Making Add-on Modules
(make an add-on module that parses a search engine output)
 

SEARCH ENGINE PROFILE:
 
Search Engine Name:
example: Altavista

Main URL of the search engine's web-site:
example: http://www.altavista.com/

Put automatically before each user-entered metasearch query string the following search terms. The purpose is to restrict by default the expected results set by adding more bounding search terms in front of each query sent to the search engine. This could improve the relevancy of the returned results from the module when the expected results are from a given topic described by these words. The boolean syntax of this string must be the search engine's native because it will be send 'AS IS'. The default search terms must be most important for the search topic and not too many because some of the engines will cut too long search query strings and thus we could fail to submit to the search engine the user-entered query terms.
example: (CV OR Resume OR Vitae) AND

Extra terms to append automatically to each metasearch query. The purpose is to restrict additionally the expected results set for not having 'prohibited' words or so. This could improve more the relevancy of the returned results from the module. The boolean syntax of this string must be the search engine's native because it will be attached 'AS IS'. Put in this box less important query terms than above because if the remote search engine cut the query we do not loose much accuracy.
tip: start with the most important search terms and continue to the less important because some engines may remove the last query words if the query is too long 
example: -send -post -apply -jobs

 
INITIAL HTTP REQUEST DATA:

The role of an add-on module is to define: what http request to be sent to the search engine and how to extract the search results from its response html page. Now you have to define the first item: what http query to be sent to the search engine in order to get an html page with the requested search results.

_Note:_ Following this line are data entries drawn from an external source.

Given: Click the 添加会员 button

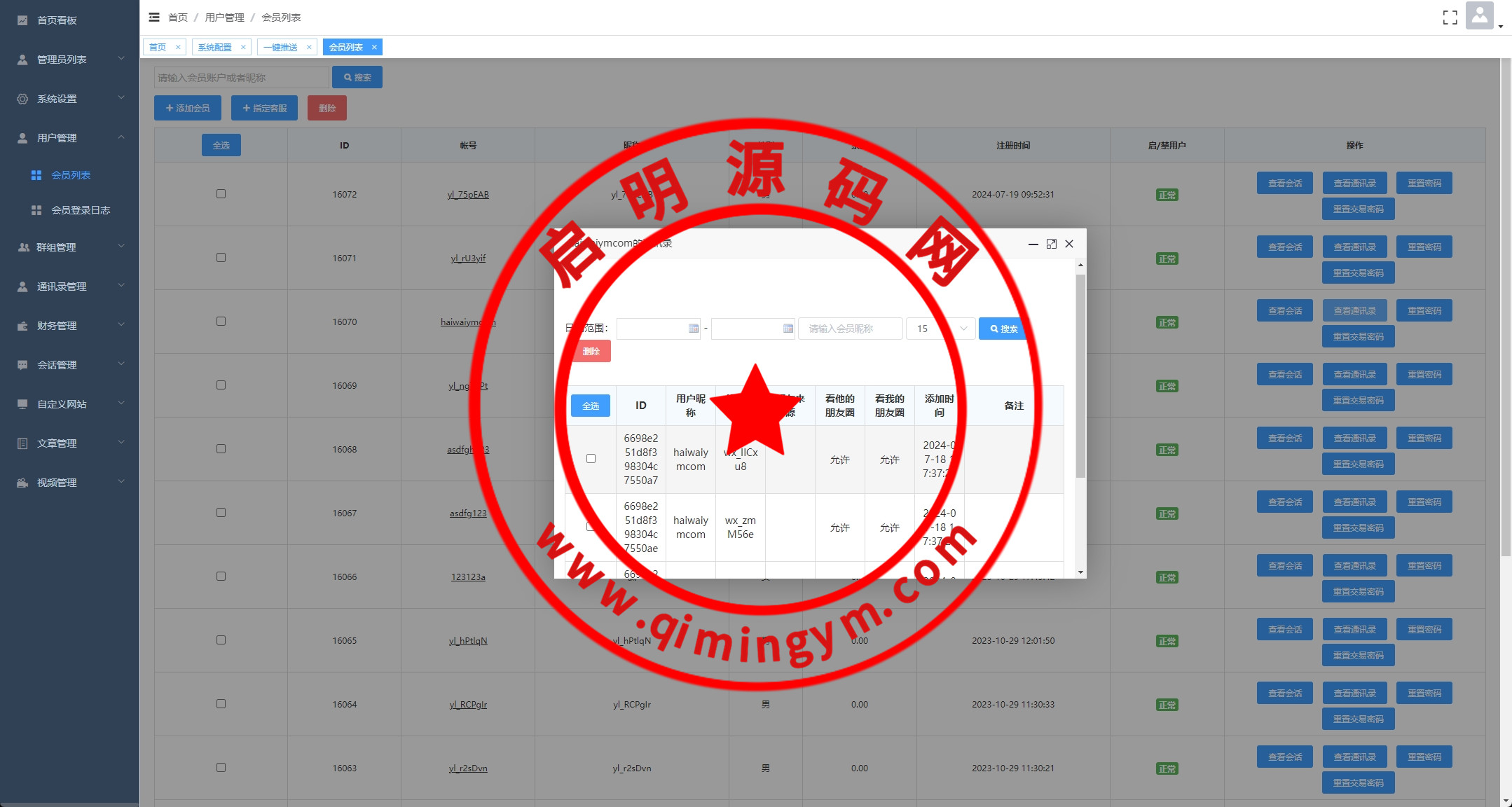Looking at the screenshot, I should pyautogui.click(x=188, y=108).
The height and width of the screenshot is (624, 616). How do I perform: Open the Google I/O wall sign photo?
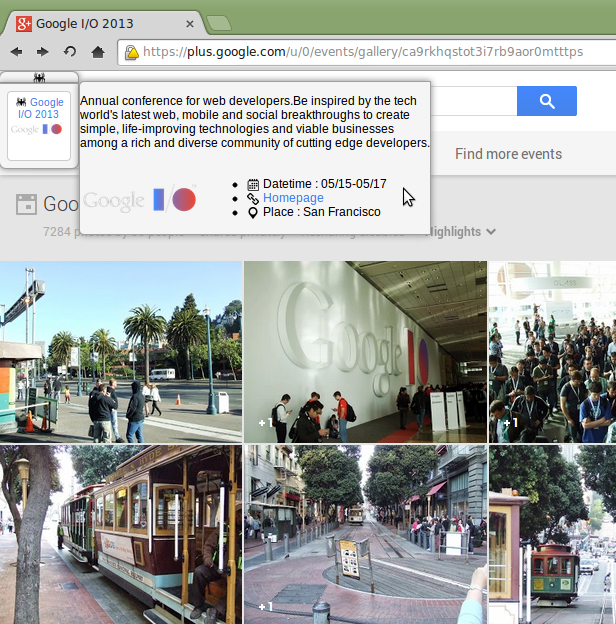click(365, 352)
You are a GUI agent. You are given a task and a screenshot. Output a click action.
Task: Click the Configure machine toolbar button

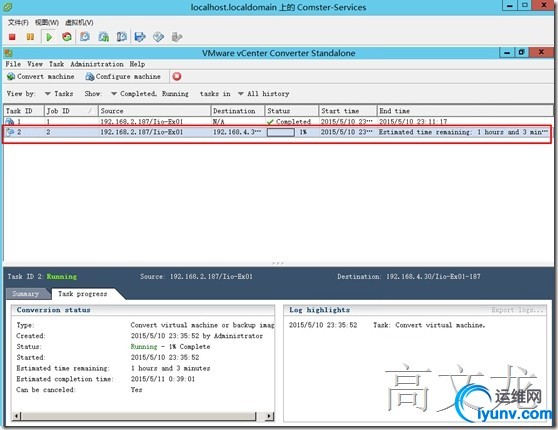click(x=123, y=77)
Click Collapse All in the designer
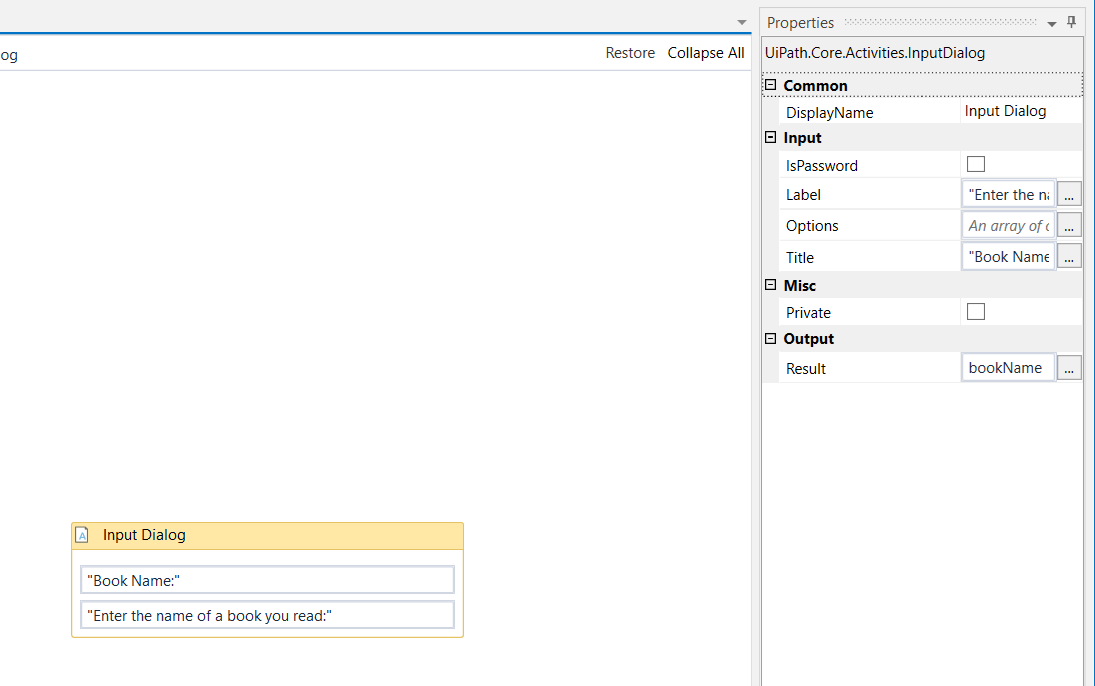 click(x=705, y=53)
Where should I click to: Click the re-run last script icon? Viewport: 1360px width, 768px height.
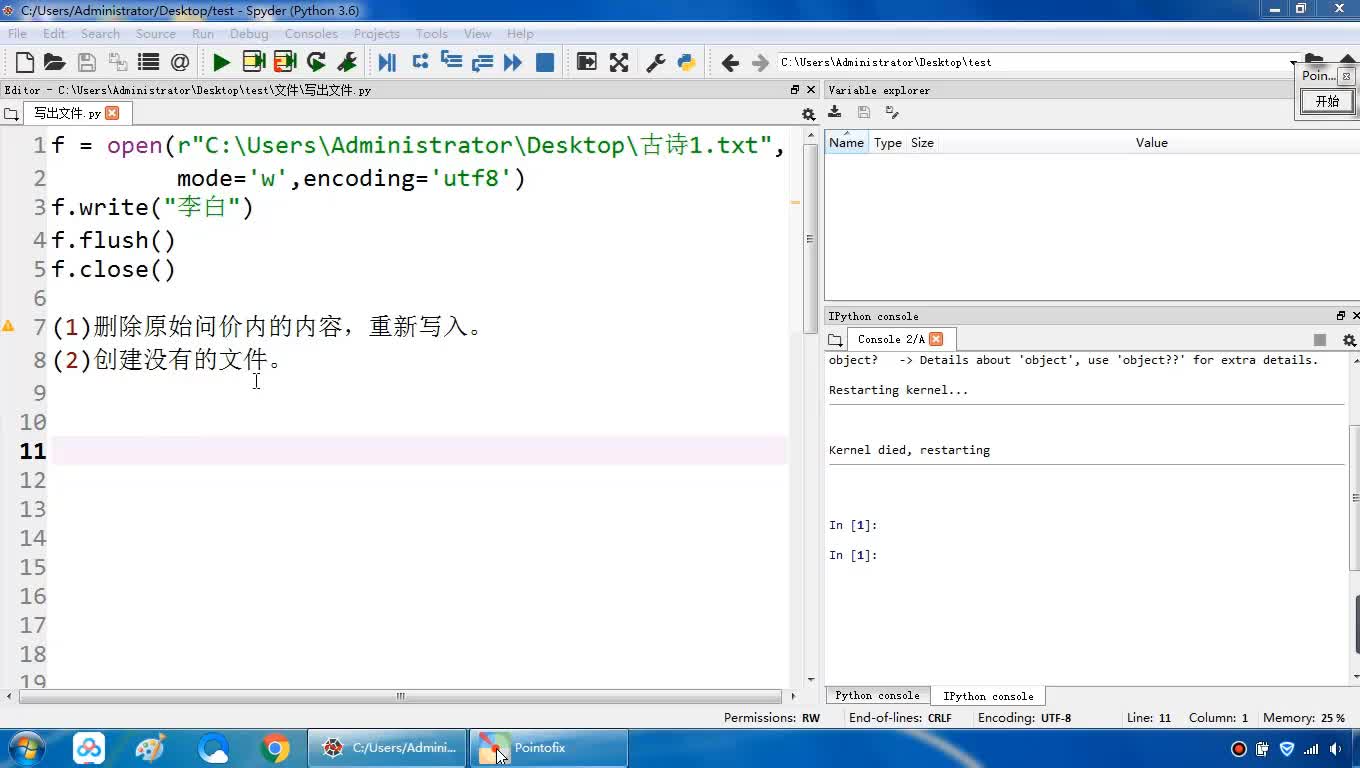point(316,62)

How to determine what is the request url for this search engine? Just perform a search query with the search engine and when the response page became loaded by the browser, in the address/location bar of your web browser you will see the request url for this query. It has 2 parts delimited by '?' sign. The part before '?' sign is the url to the cgi form handler and the string after the '?' sign is the parameters part of the cgi request.
example if the request method is GET: 99% of the search engines today use GET http method so most likely you can look at this example first. If the query url was: http://www.altavista.com/sites/search/web?q=test&kl=XX  the url to the cgi handler will be: http://www.altavista.com/sites/search/web and the parameters part will be: q=test&kl=XX
In the parameter's part we have to replace test with the special string $e_qry_str. This string will be changed by the script in runtime with the actual search query string for the current metasearch query and this way submitted to the search engine. So for our purposes the parameter's part will be: q=$e_qry_str&kl=XX
example if the request method is POST: For few engines you have request using POST method. If you see in the cgi form html source code METHOD="POST" in an html tag like <FORM ACTION="/path/to/seeker" METHOD="POST"> you can be sure that this search engine uses POST request method. In this case the cgi form handler url is the url you see in the browser's address/location bar. The parameter's string could be build by joining all input form field name and value pairs in one line. Each pair must be separated from the others by '&' sign and pairs must have '=' between field name and its value. For example if the form code is:
<FORM ACTION="/path/to/seeker" METHOD="POST">
  <INPUT TYPE=TEXT NAME="query">
  <INPUT TYPE=HIDDEN NAME="atx" VALUE="">
  <INPUT TYPE=HIDDEN NAME="p" VALUE="10">
</FORM>

The parameters request data string will be: query=$e_qry_str&atx=p=10

Search engine's CGI form handler/script url: This is the stuff before '?' sign in the request url if method is 'GET'.
example1: http://www.altavista.com/sites/search/web
example2: http://www.searchfeed.com/rd/feed/JavaScriptFeed.jsp

CGI parameter's data string in a www-url-encoded format passed to the cgi form handler/script: This is the stuff after '?' sign in the request url if method is 'GET'. You can embed in this string the following parameter tags that will be replaced with real values during execution of the query by the script:
$e_qry_str - url encoded query string or use:
$e_keywords[0] - first keyword
$e_keywords[1] - second keyword
$e_keywords[2] - third keyword
.....
$$in{key} - elements of the cgi input perl hash $in
$e_affiliateID - url encoded affiliate ID. If the search site supports affiliate codes in the url replace the current code with this string. From Admin Panel you can set/change your actual Affiliate ID at any time.
$ip
- web server ip address
$e_ip
- url-encoded web server ip address
$user_ip
- user ip address
$e_user_ip
- url-encoded user ip address
example1: q=$e_qry_str&kl=XX
example2: cat=$e_qry_str&pID=$e_affiliateID&nl=20&excID=

HTTP Request Method: The 'GET' option should work in 99% of the cases.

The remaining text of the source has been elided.